Graph digitization is essential in research when papers don’t publish raw data. The key challenge is mapping pixel coordinates to data coordinates through calibration — clicking two known reference points to establish a linear transform between screen space and data space.

Calibration is the key step. The tool maps pixel coordinates to data coordinates using two reference points (origin + extent). By clicking the exact bottom-left and top-right corners of the plot axes, you establish a linear transform: dataX = xMin + (pixelX - originX) / (extentX - originX) * (xMax - xMin). The Y axis inverts naturally because pixel Y increases downward while data Y increases upward.

The drag system uses a mousedown/mousemove/mouseup pattern instead of a simple click handler. The key trick: on mousedown near a point, we enter drag mode. On mouseup, if we didn’t move (moved: false), it was just a click on the point (no-op). If we mouseup on empty space without dragging, it adds a new point. This prevents accidental point creation when adjusting existing ones.

Import requires data2px — the reverse of px2data. Given calibration points (origin at xMin,yMin and extent at xMax,yMax), the reverse mapping is: pixelX = origin.px + (dataX - xMin)/(xMax - xMin) * (extent.px - origin.px). Y naturally inverts because origin (bottom-left) has a larger pixel-Y than extent (top-right).

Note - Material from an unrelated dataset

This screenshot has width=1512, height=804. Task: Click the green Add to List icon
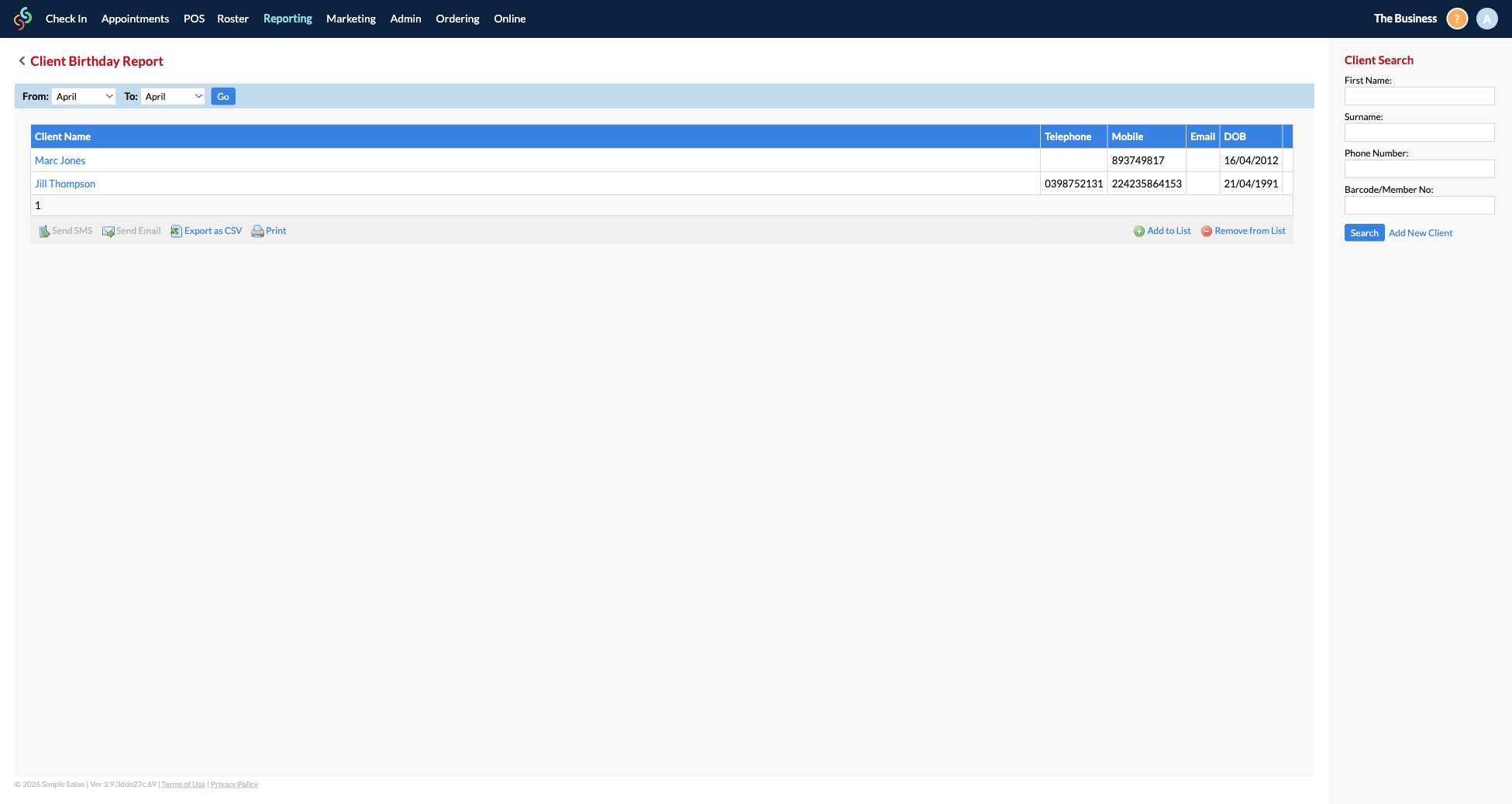(1138, 231)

Two different guide modes based on context. During calibration (before the plot area is defined), full crosshair lines span the entire canvas — this helps you align with axis tick marks on the image. After calibration, the guides switch to projection lines that drop from your cursor to the X and Y axes of the calibrated plot area, with labeled value badges at each axis. This mimics how you’d read a graph by hand — follow the point down to the X axis and left to the Y axis.

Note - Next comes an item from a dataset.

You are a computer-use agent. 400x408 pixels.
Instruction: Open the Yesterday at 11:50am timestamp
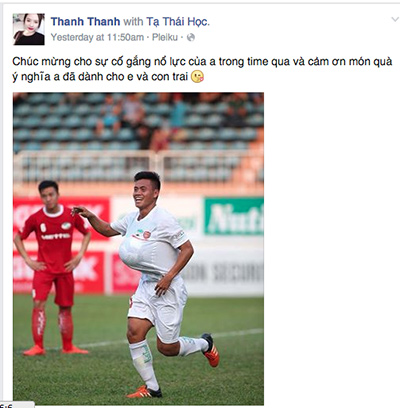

Both JSON files use a nested structure — Gavel nests under fig9/fig10/fig11, FGD nests under fig7a_frag_rate_pct/fig7b_frag_over_total_pct/etc. The import now uses the selected figure’s jsonKey to drill into the right sub-object before extracting series data. This way you can load the full multi-figure JSON and it pulls only the data for the figure you selected.

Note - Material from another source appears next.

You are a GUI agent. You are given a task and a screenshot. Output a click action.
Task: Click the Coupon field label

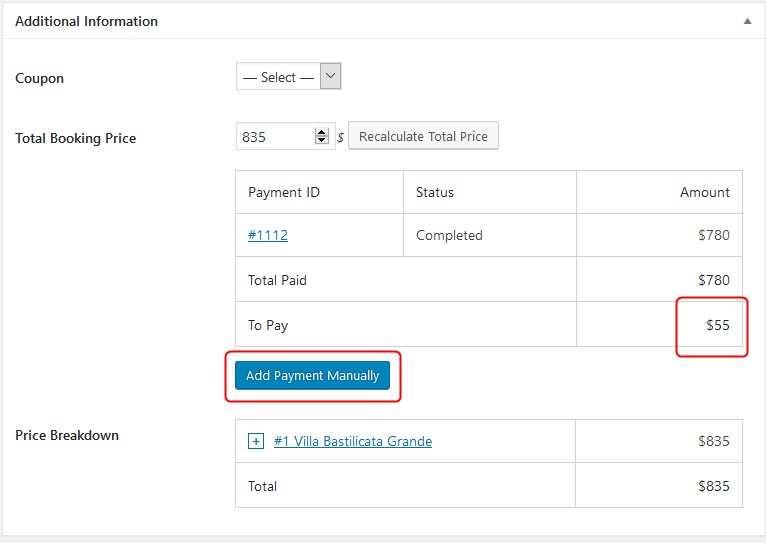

The key bug was a duplicate const fig declaration in importJSON() — JavaScript treats this as a SyntaxError at parse time, which prevents the entire <script> block from executing. Unlike runtime errors which only affect the failing function, parse errors kill all code in the script tag, including unrelated event handlers like the drop-zone click listener.

The traced data differs significantly from the old OCR values. For example, in Fig 9a the old data had gavel JCT at 4-5 hours at low load, while the traced values show ~22 hours. The x-axis ranges also changed — Fig 9 now ends at 6.5 jph instead of 8.0, and Fig 11 has finer-grained x-points (2.5, 2.9, 3.1, 3.3) not present in the old data. This illustrates why manual tracing is more reliable than automated OCR for graph digitization.

The difference between OCR/guessed values and hand-traced values is dramatic here. The old Fig 9 data had Gavel JCT at 4 hours at low load, while the traced value is 22 hours — a 5.5x error. This is why the graph digitizer tool was needed: automated OCR of plotted curves is notoriously unreliable, especially when lines overlap or the resolution is low.

The comparison table reveals something interesting: the traced paper curves now align much better with our replication results in terms of shape and relative ordering. For example, in Fig 10 our Gavel at 2.0 jph is 15.6h vs the paper’s 18h (close), and our baseline at 2.0 jph is 20.2h vs paper’s 25h (reasonable). The old OCR data had the paper Gavel at 9h there — which was clearly wrong and made our replication look much worse than it actually is.